*Task instructions*: Copy exactly the lines that run from the line containing "[Normandie rear] (662, 1693)" to the end of the material below, both ends included.

━━━━━━━━━━

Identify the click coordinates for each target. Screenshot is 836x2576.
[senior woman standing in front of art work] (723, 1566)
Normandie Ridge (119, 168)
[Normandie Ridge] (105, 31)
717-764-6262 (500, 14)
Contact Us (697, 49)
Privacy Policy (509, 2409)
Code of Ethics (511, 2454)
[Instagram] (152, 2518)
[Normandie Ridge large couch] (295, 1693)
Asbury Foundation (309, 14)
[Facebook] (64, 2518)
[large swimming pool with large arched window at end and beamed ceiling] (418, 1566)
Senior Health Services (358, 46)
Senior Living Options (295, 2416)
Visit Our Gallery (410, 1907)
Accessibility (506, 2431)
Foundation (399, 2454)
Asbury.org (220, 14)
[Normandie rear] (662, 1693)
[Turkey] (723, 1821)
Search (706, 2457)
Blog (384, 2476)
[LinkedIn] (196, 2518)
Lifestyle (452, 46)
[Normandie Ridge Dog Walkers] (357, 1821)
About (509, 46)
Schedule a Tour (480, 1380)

━━━━━━━━━━

*Expected answer*:
[Normandie rear] (662, 1693)
[Turkey] (723, 1821)
Search (706, 2457)
Blog (384, 2476)
[LinkedIn] (196, 2518)
Lifestyle (452, 46)
[Normandie Ridge Dog Walkers] (357, 1821)
About (509, 46)
Schedule a Tour (480, 1380)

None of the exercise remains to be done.